DATA FOR ANALYSIS:
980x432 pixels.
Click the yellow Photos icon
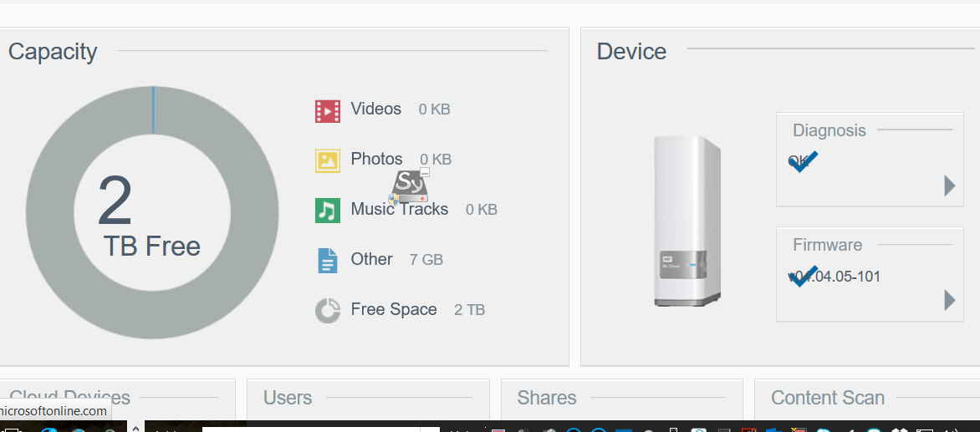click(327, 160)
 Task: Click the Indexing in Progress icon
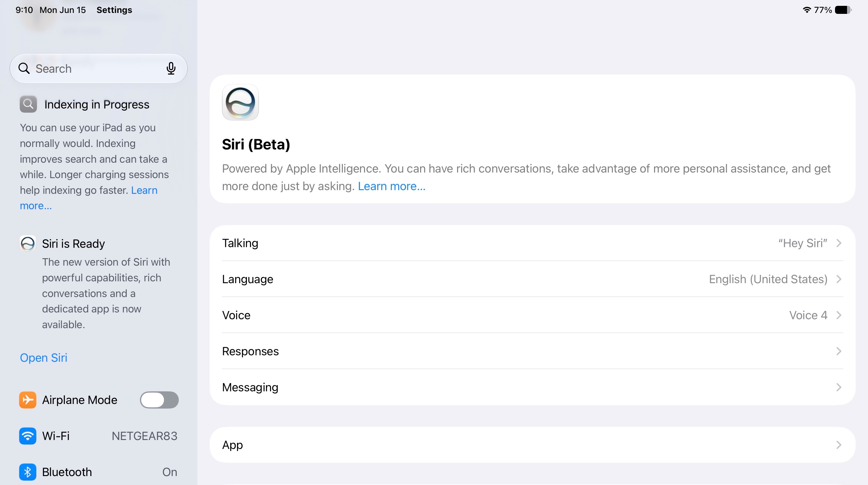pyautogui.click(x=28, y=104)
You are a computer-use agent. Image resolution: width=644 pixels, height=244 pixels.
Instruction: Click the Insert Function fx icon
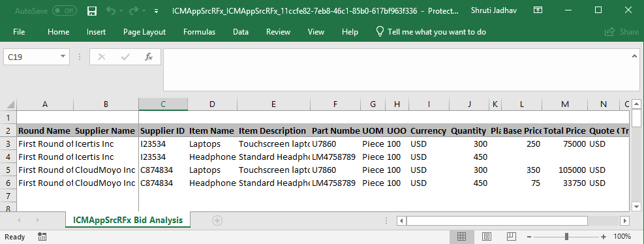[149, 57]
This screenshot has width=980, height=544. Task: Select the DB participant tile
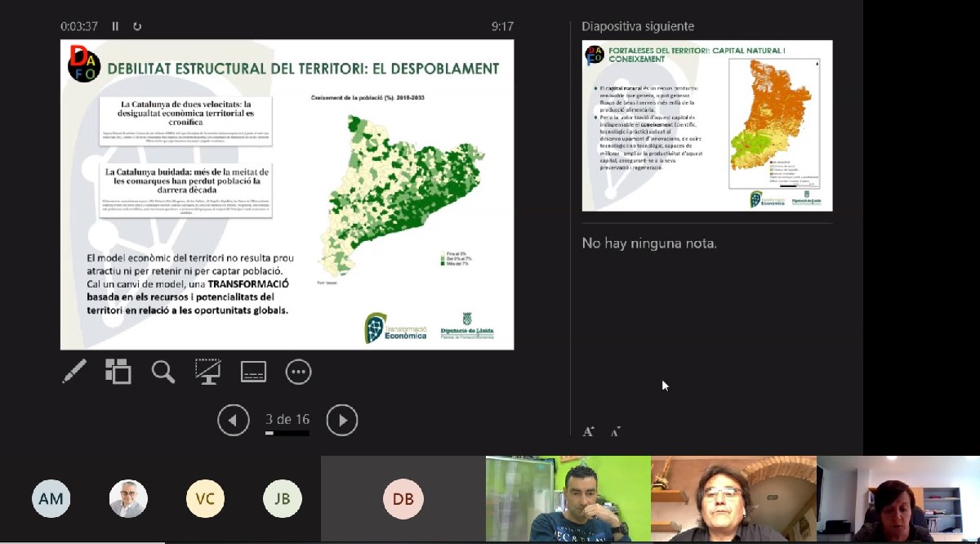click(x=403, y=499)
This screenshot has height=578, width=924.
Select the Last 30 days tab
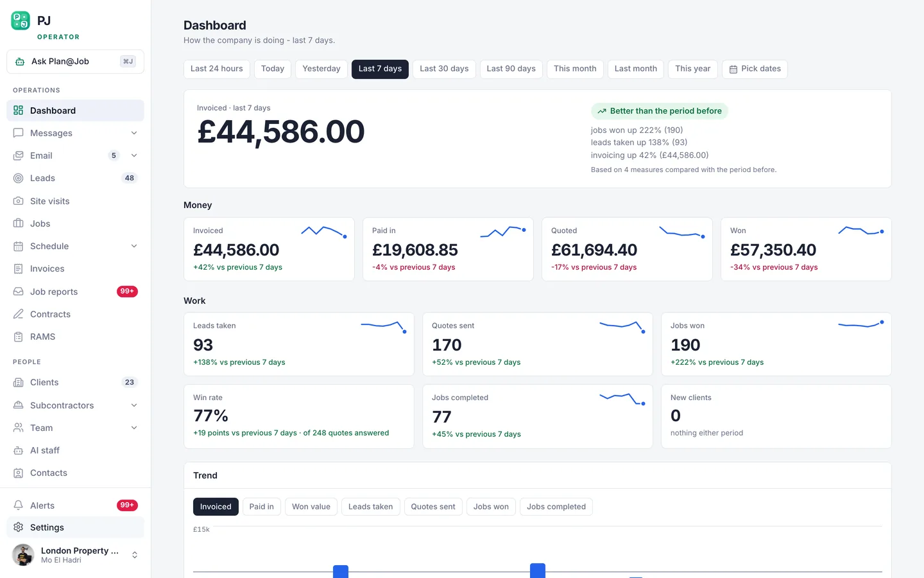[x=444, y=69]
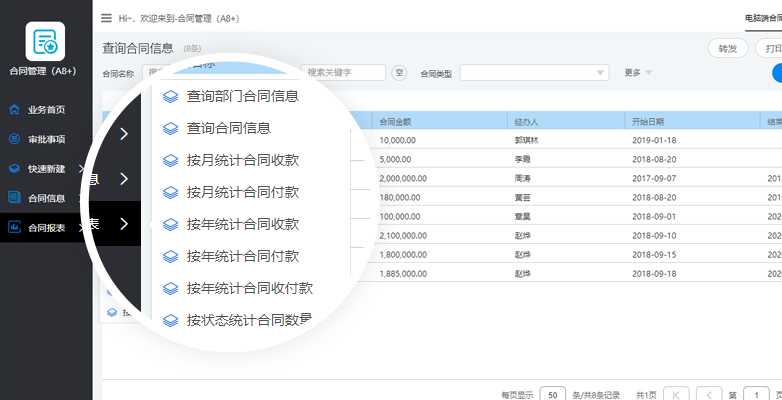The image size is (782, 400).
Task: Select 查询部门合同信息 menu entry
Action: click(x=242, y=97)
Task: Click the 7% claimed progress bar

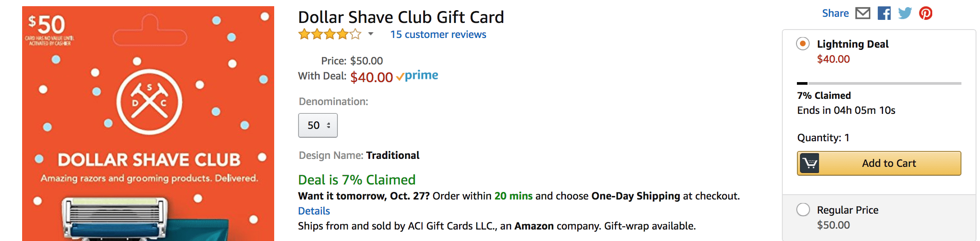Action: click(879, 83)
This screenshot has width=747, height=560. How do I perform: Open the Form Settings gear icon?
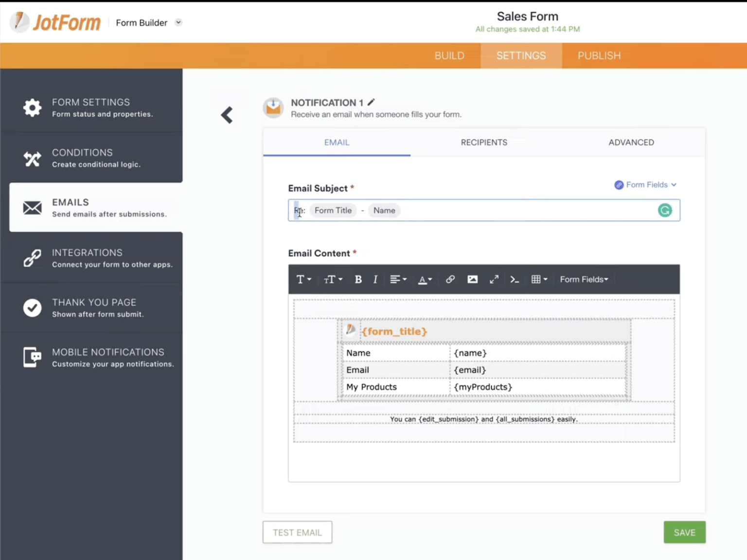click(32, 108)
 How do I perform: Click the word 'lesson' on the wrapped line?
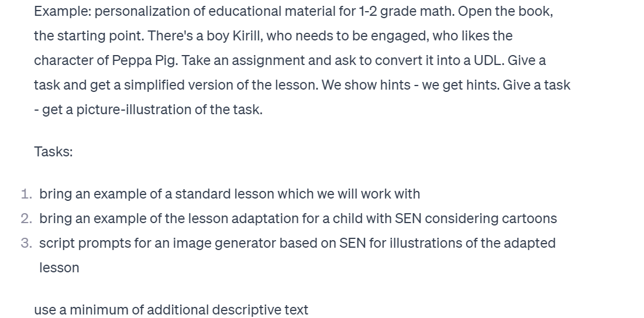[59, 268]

==

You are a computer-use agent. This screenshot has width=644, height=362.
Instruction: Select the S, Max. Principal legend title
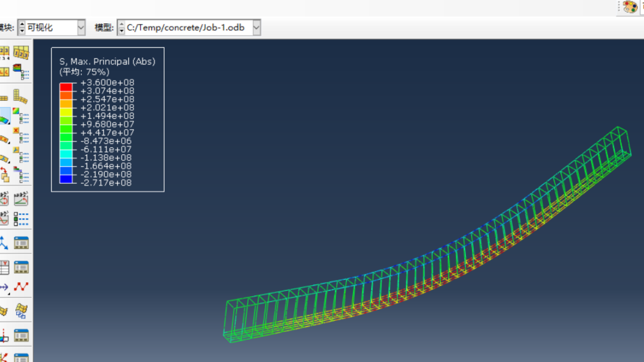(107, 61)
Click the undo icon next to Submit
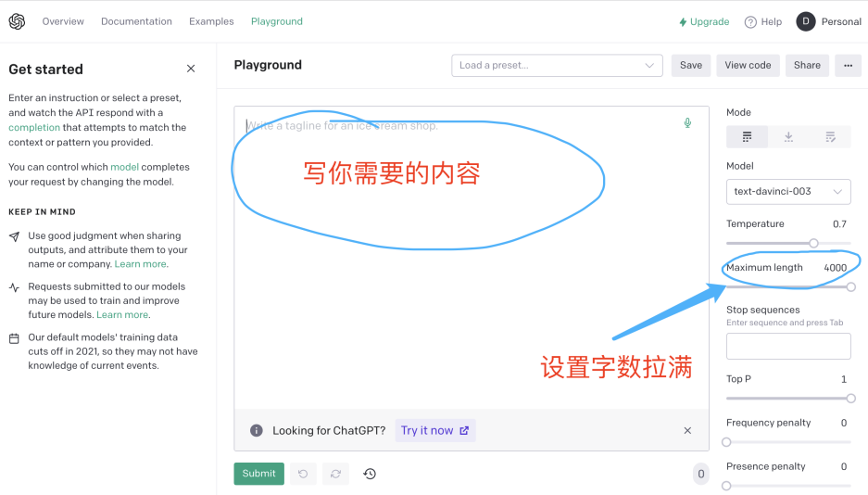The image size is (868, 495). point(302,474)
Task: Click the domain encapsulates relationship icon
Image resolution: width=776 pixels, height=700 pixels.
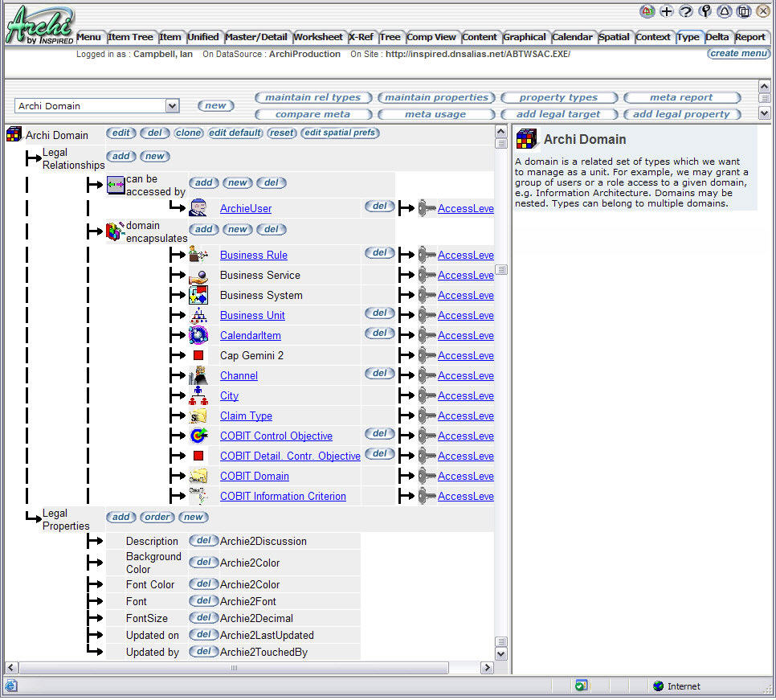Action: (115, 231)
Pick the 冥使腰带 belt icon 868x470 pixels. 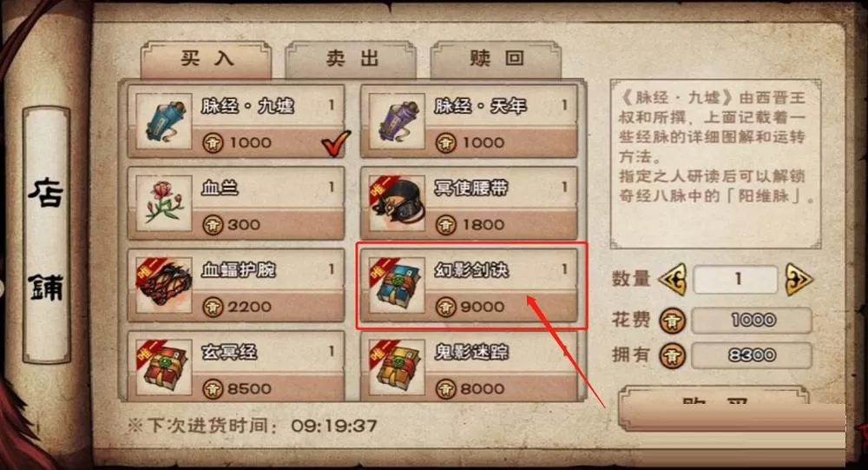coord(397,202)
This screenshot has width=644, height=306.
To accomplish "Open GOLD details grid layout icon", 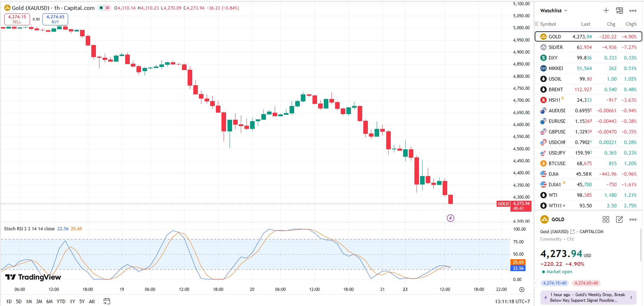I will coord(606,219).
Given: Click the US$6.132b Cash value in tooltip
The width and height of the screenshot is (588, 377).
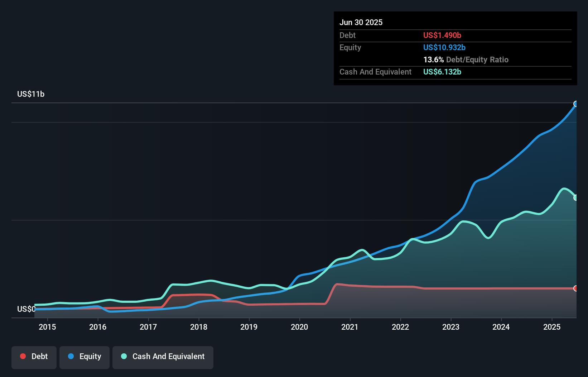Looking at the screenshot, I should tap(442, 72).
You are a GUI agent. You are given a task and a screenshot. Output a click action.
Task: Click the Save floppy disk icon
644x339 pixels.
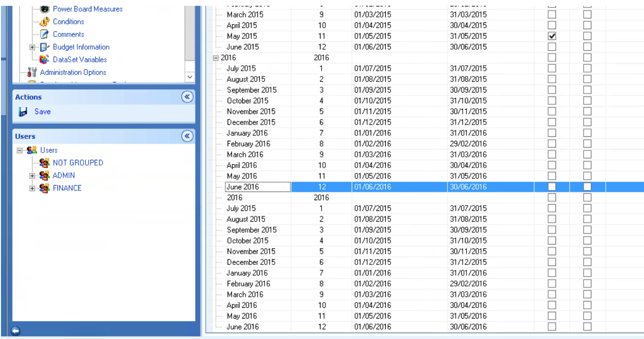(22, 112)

--

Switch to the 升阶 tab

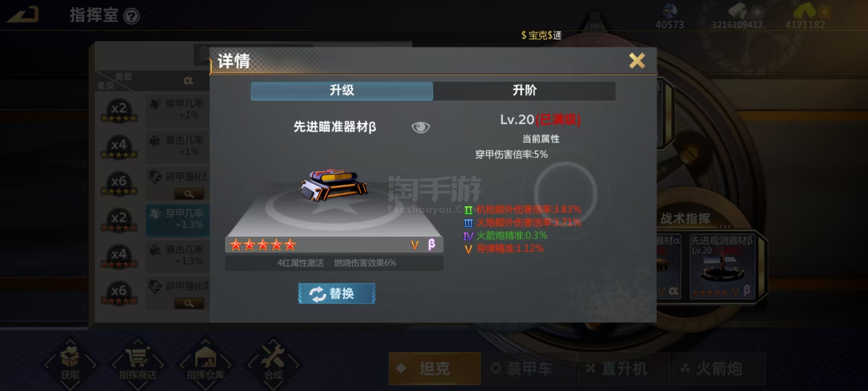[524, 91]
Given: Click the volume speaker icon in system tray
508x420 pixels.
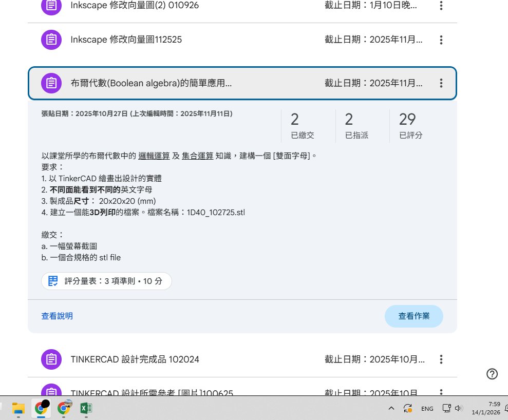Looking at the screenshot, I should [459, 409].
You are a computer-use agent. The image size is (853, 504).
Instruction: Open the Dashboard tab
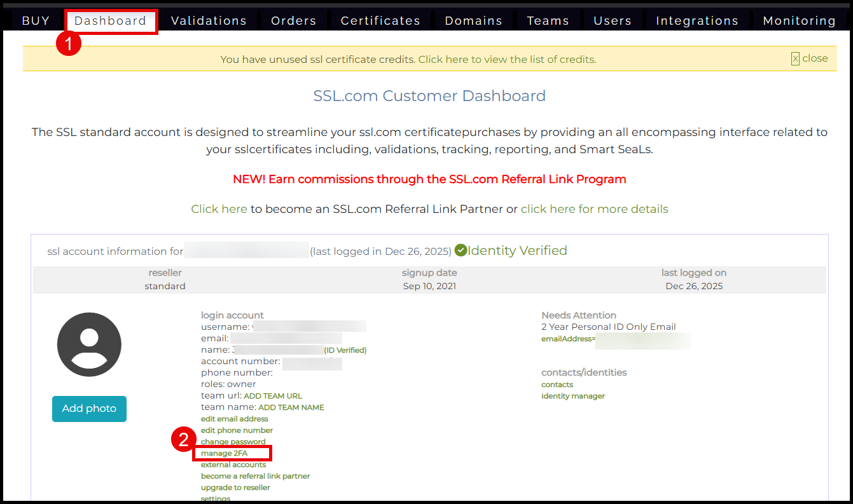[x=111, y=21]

WHAT THE TASK REQUIRES: From the listing above, repeat only the lines between the line containing "980x432 pixels." and the line containing "This screenshot has height=578, width=924.", those two included. Pictures are not part of the copy.

RESULT OF THIS TASK:
980x432 pixels.
Click the yellow Photos icon
click(327, 160)
 Task: Click the Indexing in Progress icon
pyautogui.click(x=28, y=104)
You are a computer-use agent. Image resolution: width=644 pixels, height=244 pixels.
Instruction: Click the Insert Function fx icon
[149, 57]
This screenshot has width=980, height=544. Task: Select the DB participant tile
click(x=403, y=499)
This screenshot has height=578, width=924.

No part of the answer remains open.